Маша опять пытается как-то меня утешить, что-нибудь посоветовать. Она уговаривает меня зайти сегодня в совнархоз.

— Посмотришь нашу выставку. Увидишь, что делается на заводах. Некоторые еще ничего не выпускают, но везде уже есть инициативные группы инженеров и рабочих… Вот бы и тебе… Выбирай что хочешь. Тебя везде возьмут. Ведь ты такой талантливый…

— Кому я теперь нужен?

— Как кому? Везде! На любой службе…

— Службе?

Скорбно глядя в потолок, я натягиваю одеяло повыше. Нет, не влечет меня служба. Служить — значит кому-то подчиняться. В свое время я совместительствовал, носился по Москве, затем целиком отдался «Компасу», даже поселился чуть ли не на полгода в мастерских «Компаса» и при этом всегда чувствовал себя свободным, поступающим согласно своей воле, своей страсти. Это была, как мне мазалось, не служба, а игра всех моих жизненных сил. И сейчас, постанывая, валяясь, вызывая сострадание своей любящей сестрицы, я ощущаю: черт возьми, сколько во мне их, этих жизненных сил, энергии, желания и готовности совершить что-то необыкновенное. Вот вскочить бы и… И что? Куда? Не знаю… Я снова брюзжу:

— Ну, что ты смыслишь? Ты, может быть, считаешь, что служба человечеству это и есть служба в учреждении? Нет, моя милая, изобретатель — это художник, вольный художник. Как ты думаешь, Репин, Серов ходили на службу? За канцелярским столом они создавали свои полотна?

Маша не знает, как ответить, как заикнуться, что она уже опаздывает в свой совнархоз.

— Что у нас на завтрак? — мрачно интересуюсь я.

— Ржаная каша.

— Опять?!

Машенька приносит из кухни тарелку горячей каши, сваренной из зерен ржи. Эту немолотую рожь мы оба получали в качестве пайка.

Подношу ложку ко рту, разжевываю разбухшие, распаренные зерна, выплевываю шелуху. Невкусно.

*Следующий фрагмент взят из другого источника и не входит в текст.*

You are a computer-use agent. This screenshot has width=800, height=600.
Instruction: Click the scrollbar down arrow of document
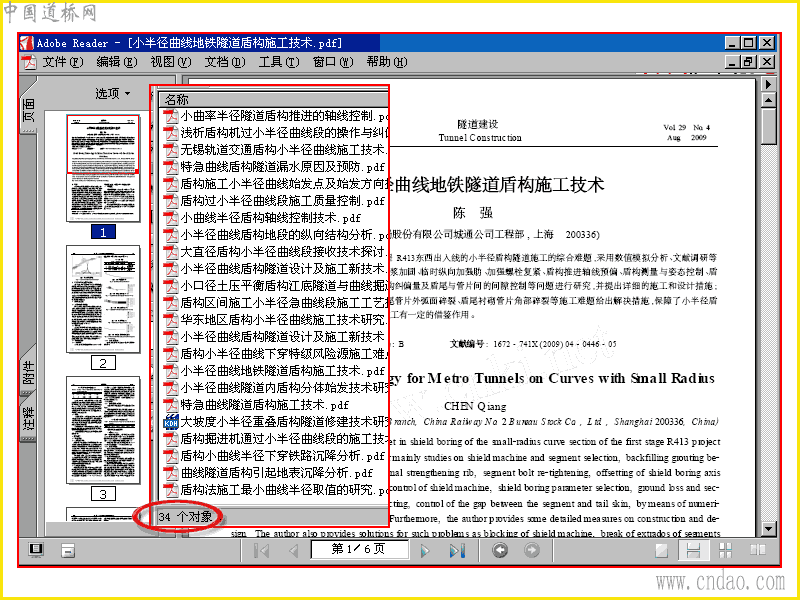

— Эх, хорошо бы, Маша, эту рожь смолоть…

— Негде, — говорит сестра.

— Как негде? Неужели во всей Москве нет мельницы? Напекла бы ты коржиков, оладий…

— Сама была бы рада угостить тебя… Но в Москве нигде нельзя смолоть. Не берут у частных граждан.

— А что же другие делают с этим зерном?

— Тоже варят. Завтракай, Алеша, и вставай.

Чмокнув меня, сестра вышла из комнаты.

А я в самом мрачном настроении продолжал лежать, поглядывая на остывающую кашу.